START

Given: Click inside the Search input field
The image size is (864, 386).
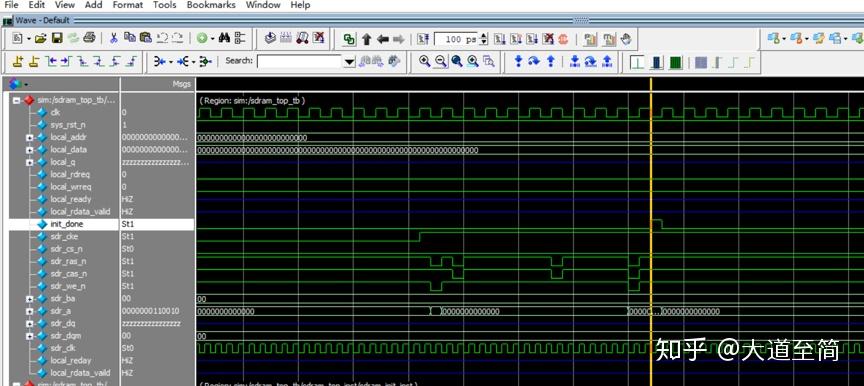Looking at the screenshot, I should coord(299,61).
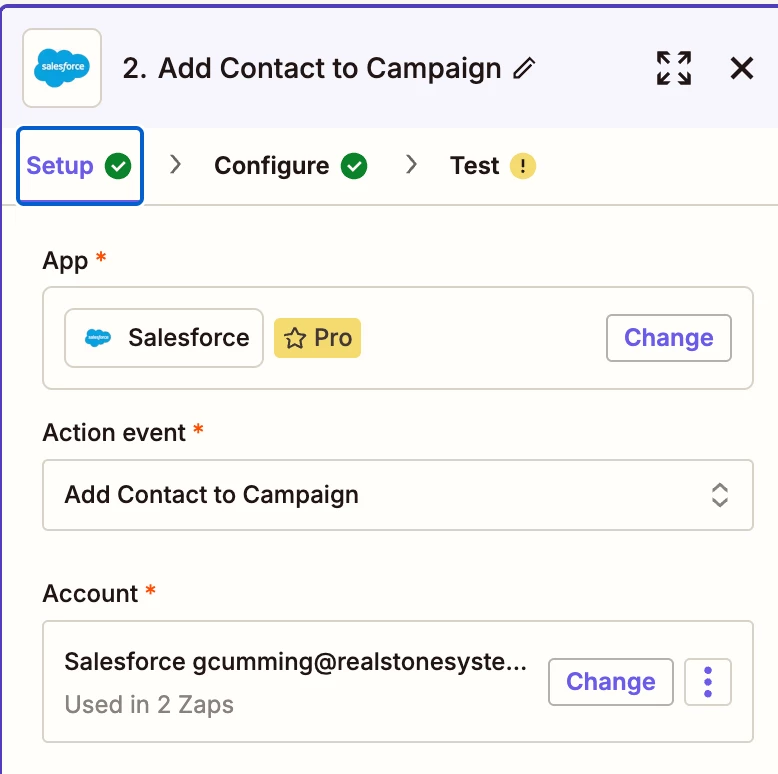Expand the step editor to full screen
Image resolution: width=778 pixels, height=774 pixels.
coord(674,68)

END

TASK TO COMPLETE - Copy every line of the material above word for word, leaving out the pictures.

EXERCISE OUTPUT -
Given: Click inside the Search input field
The image size is (864, 386).
Looking at the screenshot, I should coord(299,61).
Expand the step editor to full screen
Image resolution: width=778 pixels, height=774 pixels.
coord(674,68)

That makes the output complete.